• CHALLENGE
Please reproduce the Syria policy passage word for word, from "Robert S. Ford, a" to "the president, Mr.".

Robert S. Ford, a former American ambassador to Syria and a senior 
fellow at the Middle East Institute, said the administration’s twin 
policies of carrying out airstrikes to protect the Kurdish community in 
Syria while refraining from direct military support for Arab opponents 
of Mr. Assad might backfire.

“It will make recruiting harder for an American-trained force, and 
indeed, in the short term, might help ISIL gain recruits by helping it 
pose, however falsely, as defenders of Sunni Arabs,” Mr. Ford said.

The White House appears sensitive to the importance of Caesar’s role. 
Answering a letter Caesar sent in late July to the president, Mr. 
Obama’s deputy national security adviser, Benjamin J. Rhodes, wrote last 
week that the aim of the American program to train moderate opposition 
was to help it not only contend with the “barbaric threat of the Islamic 
State” but also to defend itself “from the brutality of the Assad regime.”

• DATA
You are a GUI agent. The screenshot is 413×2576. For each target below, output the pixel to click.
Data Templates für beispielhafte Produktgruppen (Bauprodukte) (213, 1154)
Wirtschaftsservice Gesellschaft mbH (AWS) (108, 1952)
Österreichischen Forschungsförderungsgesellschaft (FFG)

• OUTPUT
Robert S. Ford, a former American ambassador to Syria and a senior 
fellow at the Middle East Institute, said the administration’s twin 
policies of carrying out airstrikes to protect the Kurdish community in 
Syria while refraining from direct military support for Arab opponents 
of Mr. Assad might backfire.

“It will make recruiting harder for an American-trained force, and 
indeed, in the short term, might help ISIL gain recruits by helping it 
pose, however falsely, as defenders of Sunni Arabs,” Mr. Ford said.

The White House appears sensitive to the importance of Caesar’s role. 
Answering a letter Caesar sent in late July to the president, Mr.